> PROBLEMA A:
Según el fragmento sobre Acamilpa, ¿son ciertas estas afirmaciones? Responde sí o no a cada una y cita literalmente las palabras del fragmento que lo deciden: (i) la hacienda de San José obtuvo una mención honorífica en París en 1889; (ii) el libro de códices lo editaron los Talleres Gráficos de la Nación en 1933; (iii) la vieja mina de arena sigue en explotación.
> PROBLEMA B:
Enumera todas las instituciones y editoriales que, según el fragmento sobre Acamilpa, publicaron, editaron o reeditaron el libro de códices.
> PROBLEMA C:
Reproduce el texto del fragmento sobre Acamilpa comprendido entre "Llegamos por fin" y "Tlaltizapán de Zapata.", ambos incluidos.

> FRAGMENTO PROPORCIONADO:
Luego subimos al techo para ver el antiguo campanario inhabilitado de la iglesia y parte de la hacienda de San José, convertida ahora en casa de recreo pero que a pesar de su modesto tamaño, logró una mención honorífica en París en el año 1889, gracias a la calidad del azúcar que producía la familia Araoz allí… Estuvimos un buen rato con el viento refrescándonos la cara y con los ojos descansando en las palmeras y amates que se asoman por encima de las casas.
Entonces Anastasio, como en realidad se llama mi amigo, me dijo escuetamente: -¡Ven! ¡Vamos a un lugar que te quiero enseñar también! Bajamos con cuidado de la torre y caminamos todavía un rato por las calles principales de Acamilpa, esa comunidad que mencionan las páginas del libro “Códices indígenas de algunos pueblos del Marquesado del Valle de Oaxaca, publicados por el Archivo General de la Nación para el Primer Congreso Mexicano de Historia, celebrado en la ciudad de Oaxaca” editado por los Talleres Gráficos de la Nación en 1933; obra que republicara, con un estudio minucioso y en años recientes, la prestigiada investigadora Brígida Von Mentz, pero en la editorial Porrúa.
Llegamos por fin hasta el lugar donde había dejado estacionado su auto Wily y nos dirigimos rumbo a su comunidad vecina de nombre Temimilcingo, pasando una vieja mina de arena que ahora está abandonada y que a veces, cuando las lluvias son muy copiosas, se convierte en una laguna de temporal muy surrealista en esas tierras tan calurosas y áridas del municipio de Tlaltizapán de Zapata.
Paró el auto y me invitó a acompañarlo. Yo estaba intrigadísimo pues se había estacionado justamente en la entrada al panteón comunitario y sin dudar abrió las puertas para pasar sin problemas… Caminamos unos pasos y me guió hacia la derecha. Nos detuvimos enfrente de las tumbas más grandes que había y me dijo: -Aquí están enterrados los integrantes de la familia más importante del pueblo en tiempos de antaño. Ellos eran quienes determinaban el rumbo y las decisiones de todos nosotros. Mira las tumbas, ya están dañadas.

> DATOS DE ORIGEN:

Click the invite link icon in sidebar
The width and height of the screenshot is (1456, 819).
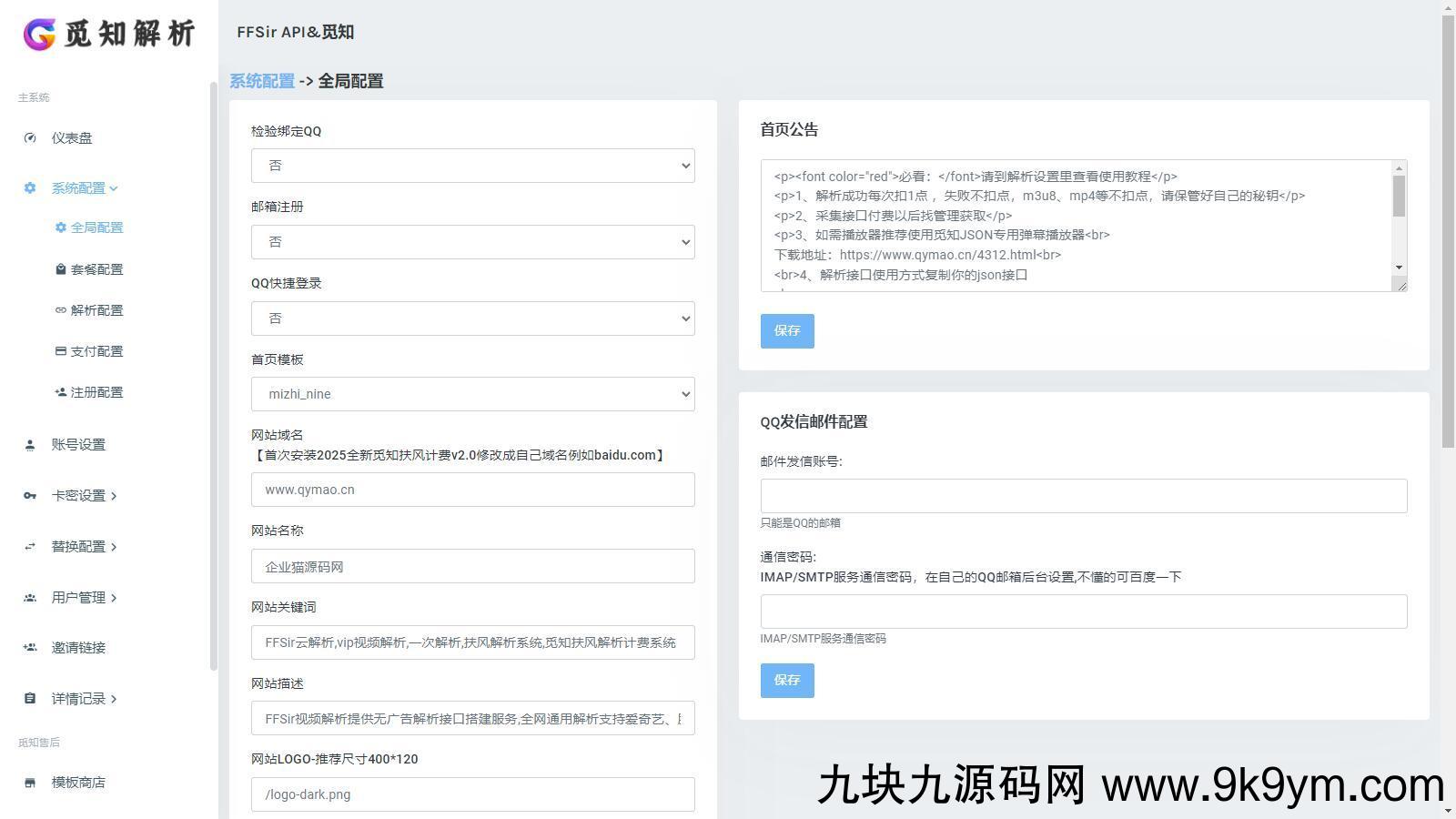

> RESPUESTA COMPLETA A:
(i) Sí: "logró una mención honorífica en París en el año 1889".
(ii) Sí: "editado por los Talleres Gráficos de la Nación en 1933".
(iii) No: "una vieja mina de arena que ahora está abandonada".

> RESPUESTA COMPLETA B:
- Archivo General de la Nación
- Talleres Gráficos de la Nación
- Editorial Porrúa

> RESPUESTA COMPLETA C:
Llegamos por fin hasta el lugar donde había dejado estacionado su auto Wily y nos dirigimos rumbo a su comunidad vecina de nombre Temimilcingo, pasando una vieja mina de arena que ahora está abandonada y que a veces, cuando las lluvias son muy copiosas, se convierte en una laguna de temporal muy surrealista en esas tierras tan calurosas y áridas del municipio de Tlaltizapán de Zapata.